Une simple menace anonyme suffit-elle pour annuler et être indemnisé ? +
Non. Il faut une décision officielle : arrêté préfectoral ou municipal d'interdiction, ou attestation des forces de l'ordre confirmant la nécessité d'annuler. Une menace anonyme non vérifiée laissée à l'appréciation de l'organisateur ne suffit pas.
Un attentat dans une autre ville le matin du festival : peut-on annuler ? +
Dépend du plan Vigipirate activé. Si la préfecture relève le niveau et impose des contraintes, l'annulation peut être indemnisée.
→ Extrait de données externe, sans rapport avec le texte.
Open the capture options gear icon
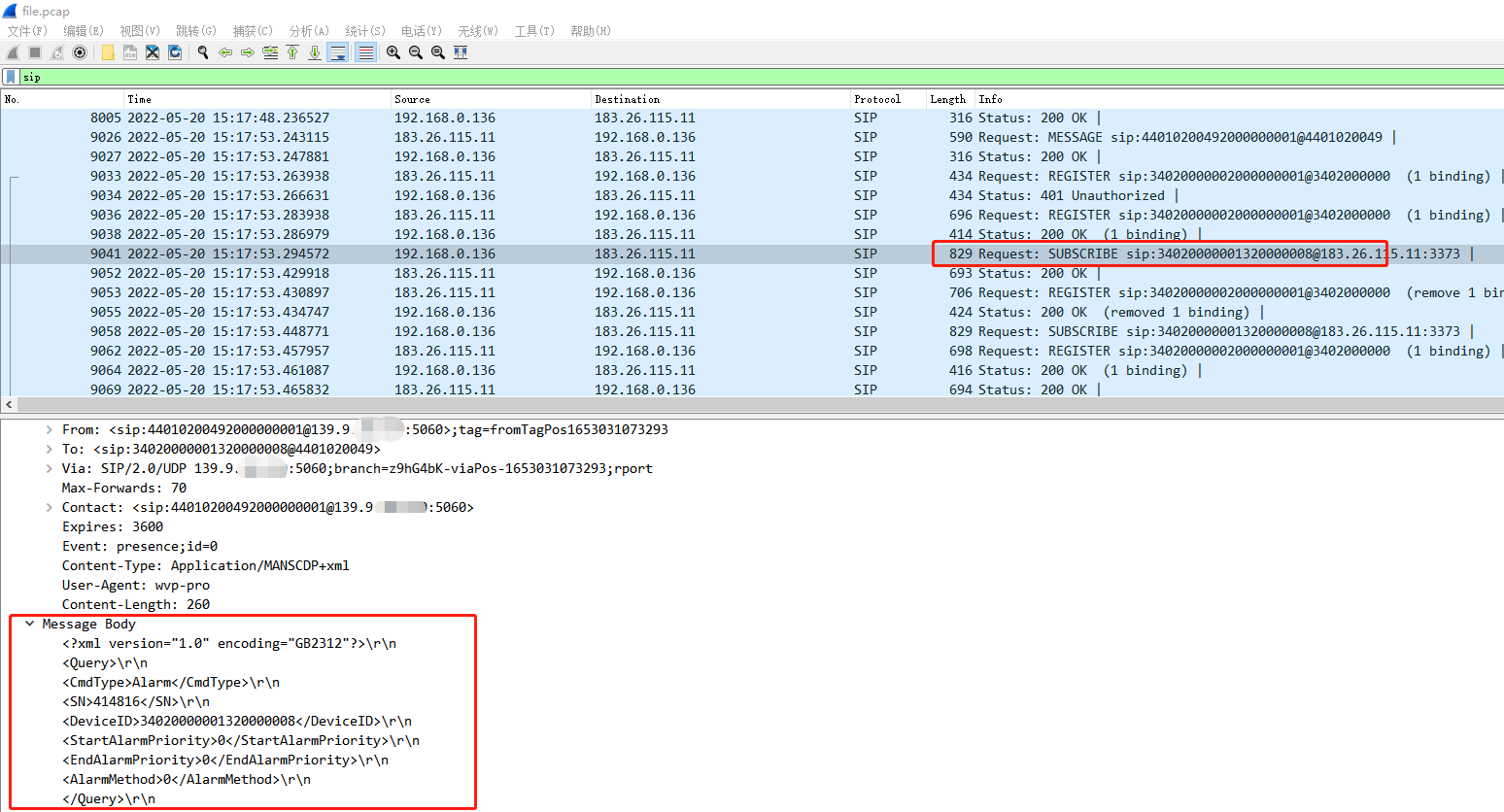1504x812 pixels. point(79,52)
Sans décision officielle, c'est plus délicat — l'annulation préventive de l'organisateur seul est rarement couverte.
Plan Vigipirate « urgence attentat » : annulation automatique ? +
Non. Le passage à « urgence attentat » impose des renforcements (fouilles, sécurité, contrôles) mais pas l'annulation. Si l'organisateur ne peut PAS appliquer les renforcements imposés (coût, délais), une annulation négociée avec la préfecture peut être indemnisée.
Différence entre annulation et report dans ce contexte ? +
Report = nouvelle date programmée. L'assurance indemnise les frais de report (changement de date prestataires, communication, billetterie) mais pas le coût du nouvel événement. Annulation pure = remboursement des frais engagés non récupérables, plus large.
Couvre-t-on aussi la perte de billetterie ? +
Oui via la garantie perte d'exploitation ou perte de recettes. Indemnise une partie du chiffre d'affaires perdu (rarement 100 %). À souscrire en option sur la plupart des contrats festival.